_QUÉ SE PIDE_.
En el texto sobre la puesta de sol, ¿qué lugares componen el paisaje neutro del barrio?

_SECCIÓN DE TEXTO_.
Tumbado de espaldas en el suelo para mantener recta la columna, me viene siempre otra vez la imagen recurrente de los últimos tiempos en lo que a mi persona se refiere. Es cierto barrio de mi ciudad, uno de los bordes de la ciudad en realidad, desde el que se ven unas colinas anónimas, ya sea para el turista al uso o para el recto académico en busca de cultura ya escrita y cercada con perspectiva de dividendos. La imagen escapa a cualquiera empeñado en tocar con los pies en el suelo al precio que sea. Obviamente no es mi caso (por lo cual siento orgullo); pero es una forma de volar, desde luego, muy poco productiva materialmente, la clase de actitud con la que buscarse un montón de problemas en tierra firme.
Al final, solo es el sol cuando se va tras esas colinas, y el modo en que esa imagen hace juego con el paisaje neutro del barrio; zonas residenciales, un polideportivo, bares… Con una libreta-lienzo siempre a mano y el bolígrafo-pincel, espero siempre capturar qué es lo que veo allí. Es una puesta de sol corriente si no te paras a contemplar, pero algo en aquella zona me hace sentir de determinada manera; me hace sentir algo positivo, luminoso, especial, y también algo que me confirma que nuestra visión del mundo es limitada, mediocre, autocomplaciente de la peor forma. Esa confirmación me hace ser optimista, al menos para conmigo; porque ya hace mucho que me desvié –aunque solo sea en relativo secreto– de todo eso, algo que, por otro lado, te hace sentirte la mayoría de veces como un capullo, un imbécil en cenas y reuniones, esas en las que todos se ponen al día y vuelven a darle vueltas a los mismos asuntos aburridos otra vez.

[Datos de una fuente]

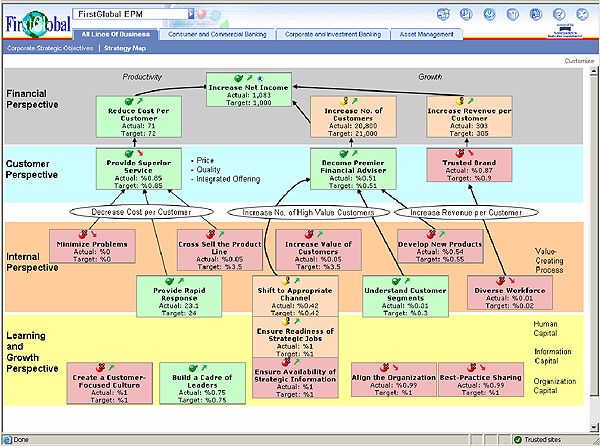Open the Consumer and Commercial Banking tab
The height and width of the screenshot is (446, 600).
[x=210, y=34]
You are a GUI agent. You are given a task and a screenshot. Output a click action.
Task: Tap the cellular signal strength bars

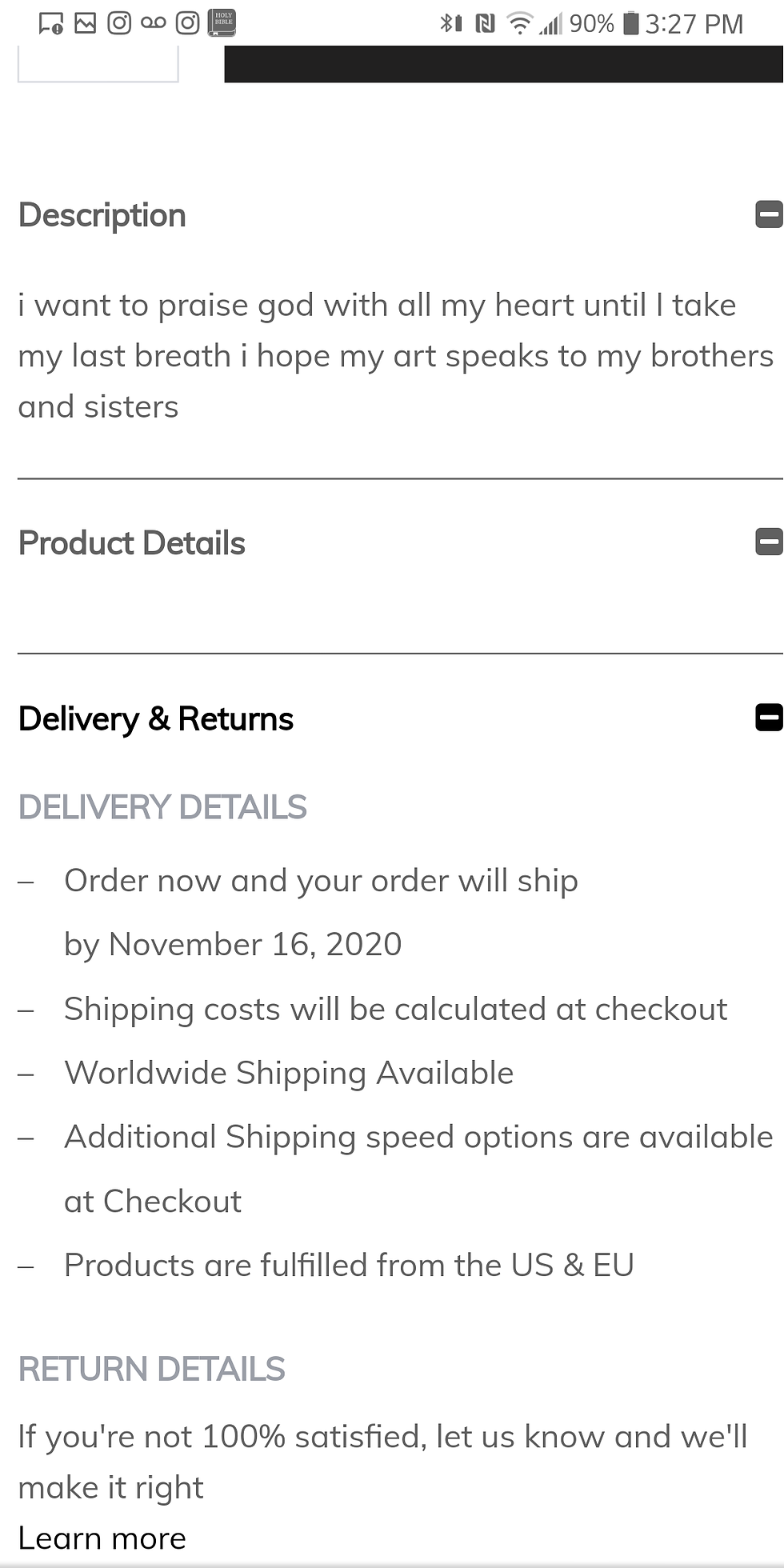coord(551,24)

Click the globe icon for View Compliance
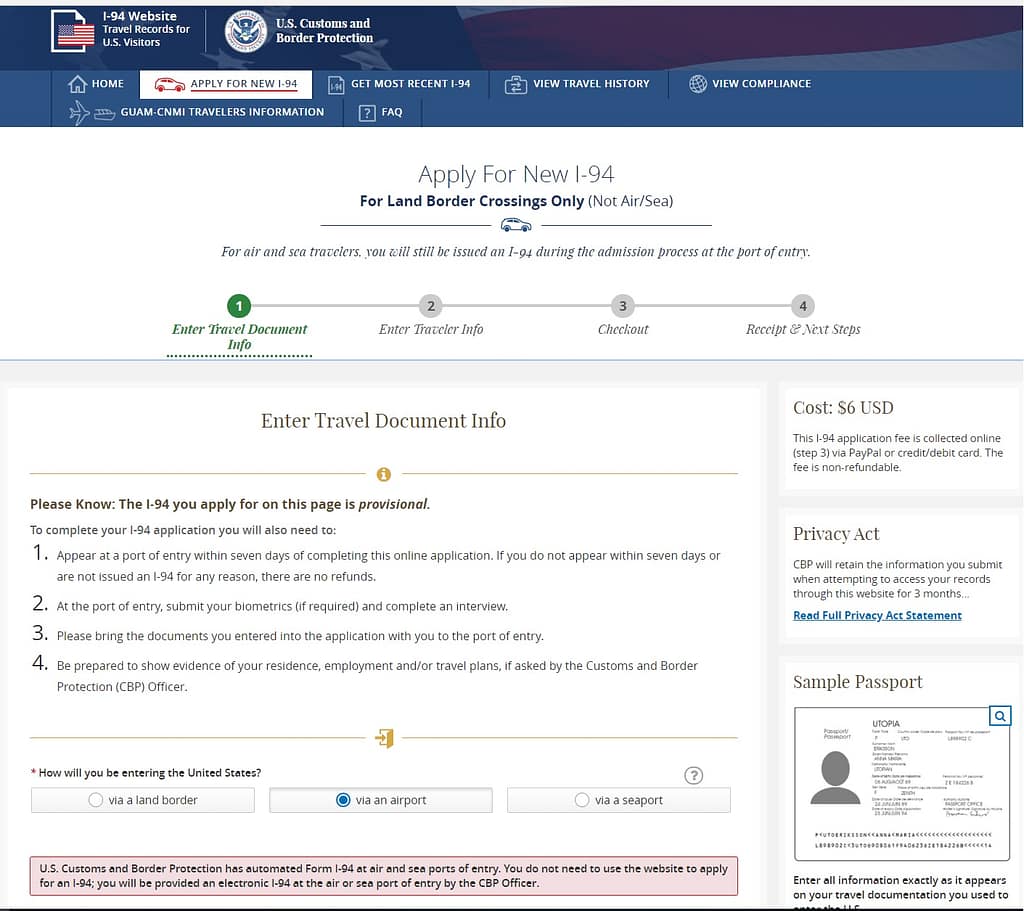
--
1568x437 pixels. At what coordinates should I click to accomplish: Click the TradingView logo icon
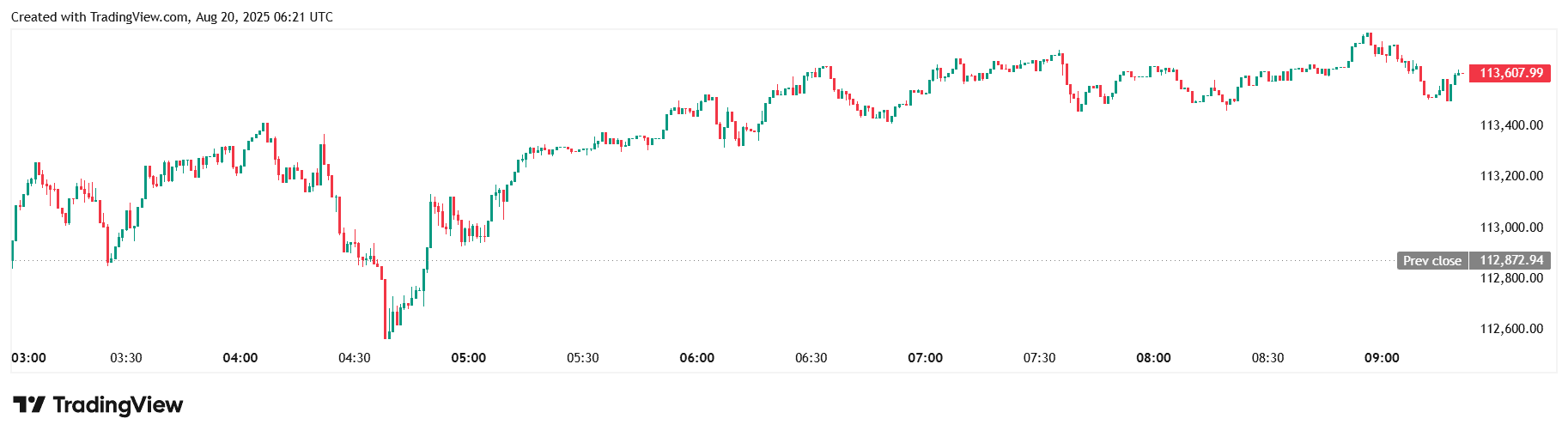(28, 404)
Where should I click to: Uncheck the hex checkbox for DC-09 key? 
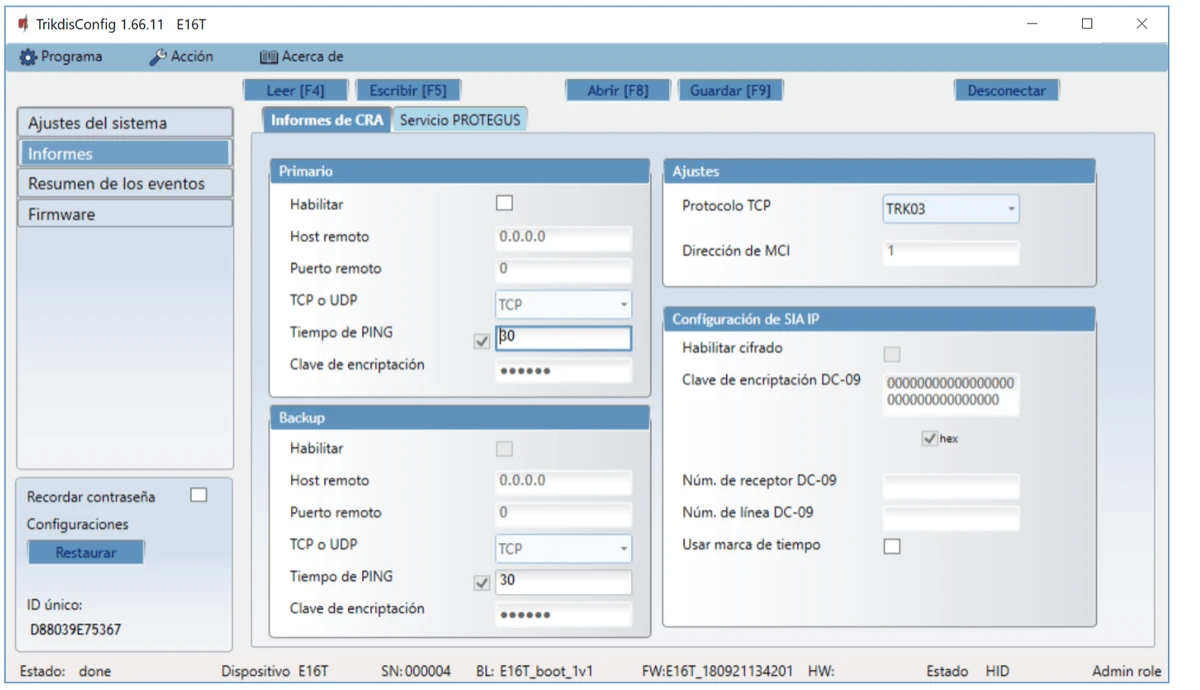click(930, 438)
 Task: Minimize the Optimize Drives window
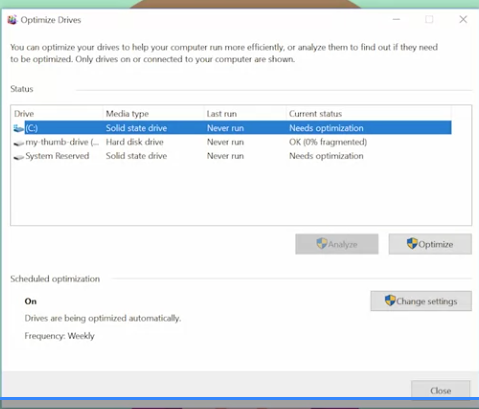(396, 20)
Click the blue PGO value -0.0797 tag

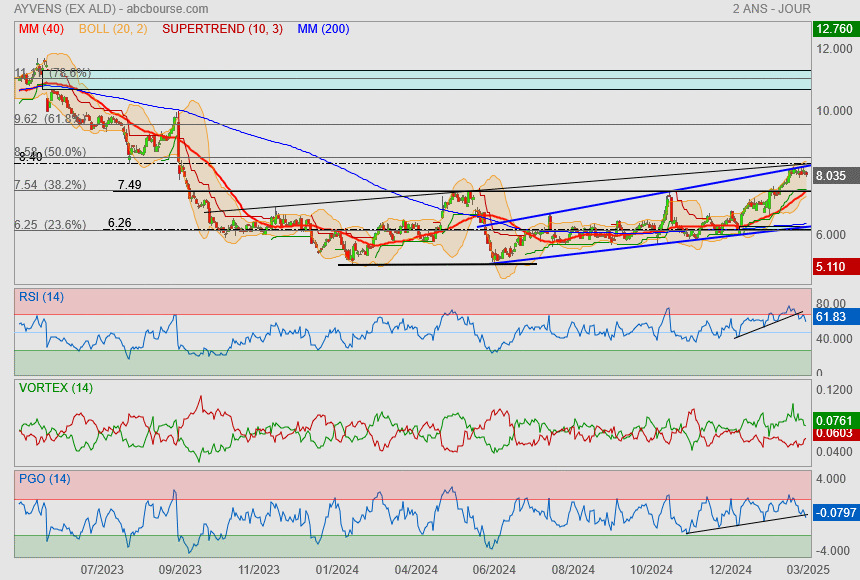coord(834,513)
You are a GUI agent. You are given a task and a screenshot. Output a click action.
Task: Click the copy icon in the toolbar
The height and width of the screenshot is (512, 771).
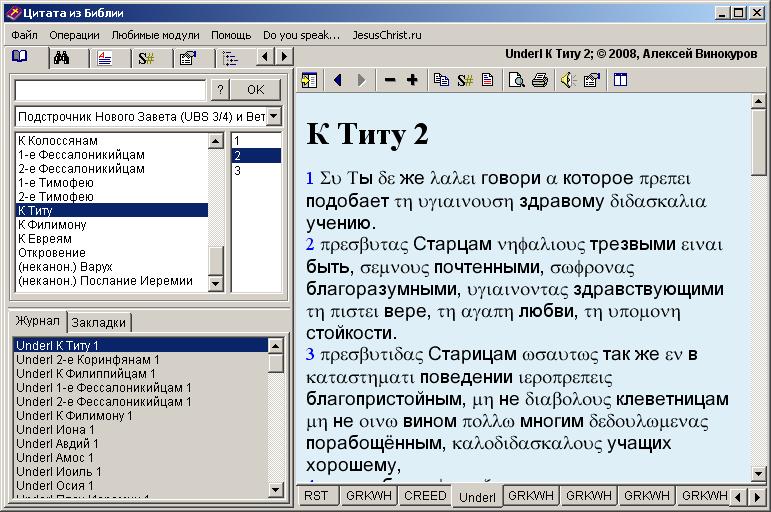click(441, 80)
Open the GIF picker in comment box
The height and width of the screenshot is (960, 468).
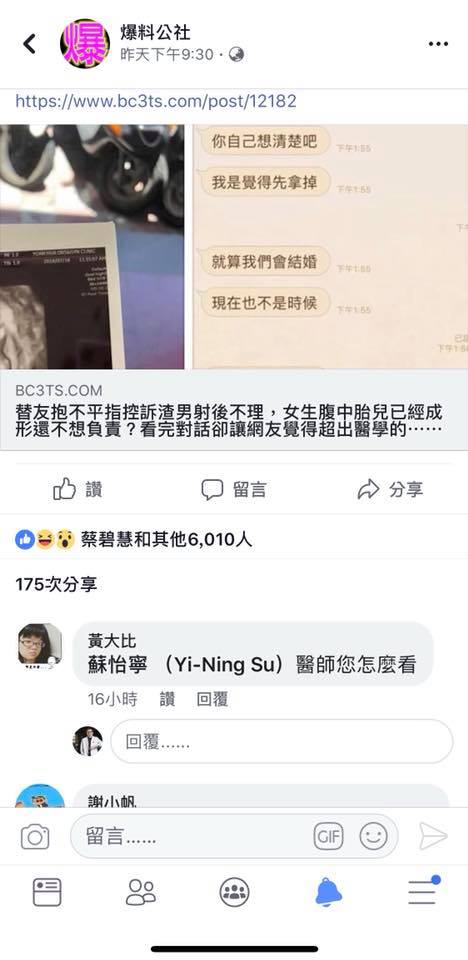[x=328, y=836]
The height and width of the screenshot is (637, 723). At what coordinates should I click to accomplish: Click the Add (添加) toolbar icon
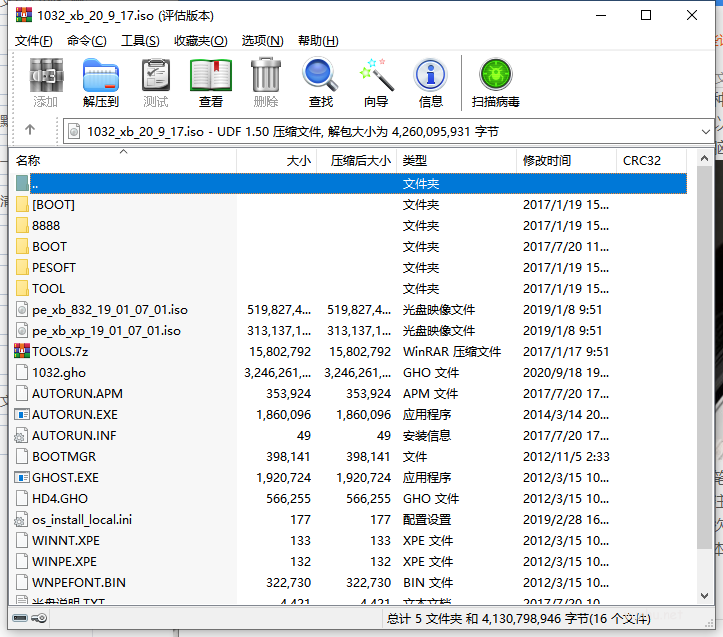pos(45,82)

_SOLUCIÓN DEL EJERCICIO_.
Zonas residenciales, un polideportivo y bares.